57Mentre camminavano per la strada, un tale gli disse: «Ti seguirò dovunque tu vada». 58E Gesù gli rispose: «Le volpi hanno le loro tane e gli uccelli del cielo i loro nidi, ma il Figlio dell’uomo non ha dove posare il capo». 59A un altro disse: «Seguimi». E costui rispose: «Signore, permettimi di andare prima a seppellire mio padre». 60Gli replicò: «Lascia che i morti seppelliscano i loro morti; tu invece va’ e annuncia il regno di Dio». 61Un altro disse: «Ti seguirò, Signore; prima però lascia che io mi congedi da quelli di casa mia». 62Ma Gesù gli rispose: «Nessuno che mette mano all’aratro e poi si volge indietro è adatto per il regno di Dio».
Continuano i giudizi di Dio messi a confronto con i giudizi umani. Gesù prende la decisione di mettersi in cammino verso la Città santa, luogo della sua prossima Passione ed Esaltazione e manda dei messaggeri davanti a sé. È fermo nelle sue intenzioni, ma non sprovveduto. Vuole che qualcuno gli prepari il terreno.
Probabilmente si trattava solo di fare la spesa per tutta la comitiva. Quel villaggio era in territorio samaritano e per intanto la predicazione era riservata alle "pecore sperdute della casa di Israele".
Basta la notizia Gesù e i suoi accompagnatori sono diretti a Gerusalemme e gli abitanti della cittadina chiudono le porte. La reazione dei Discepoli, in particolare Giovanni e Giacomo, non si fa attendere. Vorrebbero ottenere il permesso di far scendere un fuoco dal cielo a consumare gli intrattabili.
Già il grande Elia aveva ottenuto per due volte una tale assistenza divina contro un centinaio di soldati venuti ad arrestarlo. I due Apostoli giudicano che la loro missione è senz'altro superiore a quella del profeta: in mezzo a loro sta il Figlio di Dio. Che possedessero un carattere forte, lo testimonia il soprannome assegnato loro da Gesù e riportato nel Vangelo di Marco: "figli del tuono".
Sentita la loro richiesta, Gesù li rimprovera. Lo Spirito della Nuova Alleanza è uno Spirito di mansuetudine e di pazienza. Per la correzione dei malvagi la sopportazione vale di più che la vendetta.
Questi Samaritani in effetti peccavano più per ignoranza che per malizia. Il loro giudizio era collettivo, trasmesso di generazione in generazione e di villaggio in villaggio.

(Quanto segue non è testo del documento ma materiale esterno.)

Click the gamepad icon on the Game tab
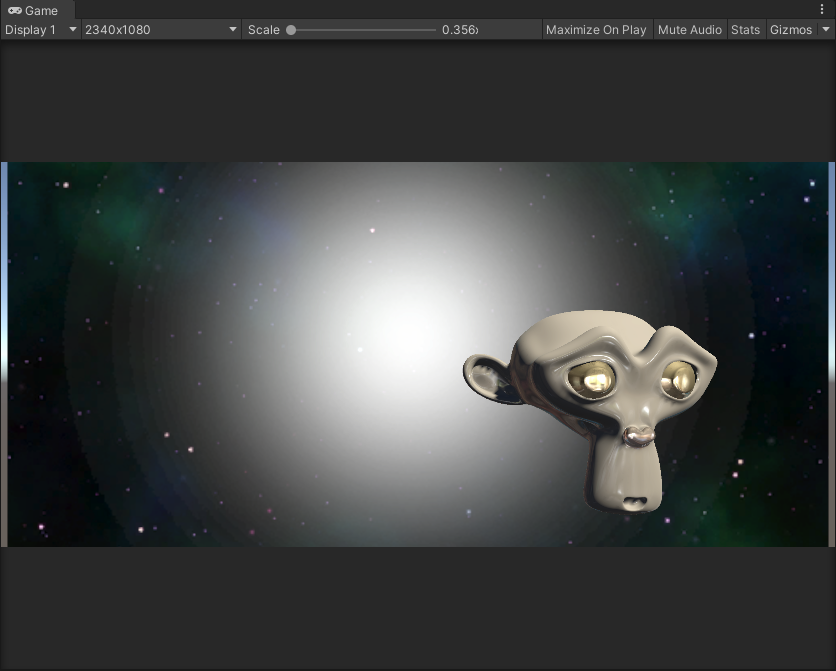Viewport: 836px width, 671px height. (x=15, y=10)
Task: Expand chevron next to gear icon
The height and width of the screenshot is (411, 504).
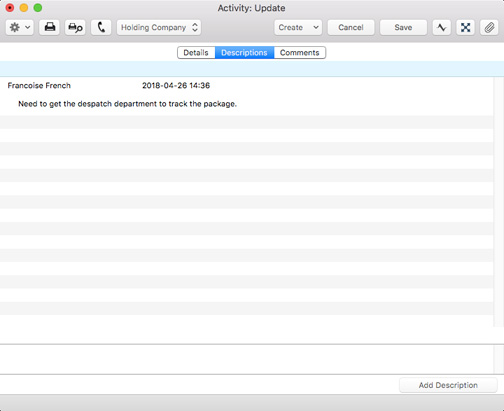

Immediatamente dopo san Luca ci presenta tre persone singole che si trovano ad incrociare il cammino del Signore. Troviamo descritte le loro prese di posizione individuali.
Il primo è anche troppo deciso: "Ti seguirò dovunque tu vada", dice presuntuosamente a Gesù, dissimulando la sua ambizione. La risposta del Signore è un capolavoro di finezza e di chiarezza: chi è astuto come una volpe o come un volatile ambizioso di salire in alto trova sempre dove accomodarsi, ma lo stile di vita scelto dal Messia è diverso. Fino al momento in cui reclinerà il capo sulla croce Gesù pospone la ricerca del proprio benessere all'adempimento della propria missione e così dovranno essere pronti a fare i discepoli.
Il secondo sconosciuto che entra in scena soffre del vizio contrario: quanto quello era irruente tanto questo è timoroso. Forse aveva ascoltato il Signore parlare nel sermone delle Beatitudini di poco precedente e ne era rimasto attirato, però gli manca il coraggio. Per lui, così debole di carattere, il ritorno a casa avrebbe significato perdere senza rimedio quello slancio iniziale che l'aveva avvicinato al Signore.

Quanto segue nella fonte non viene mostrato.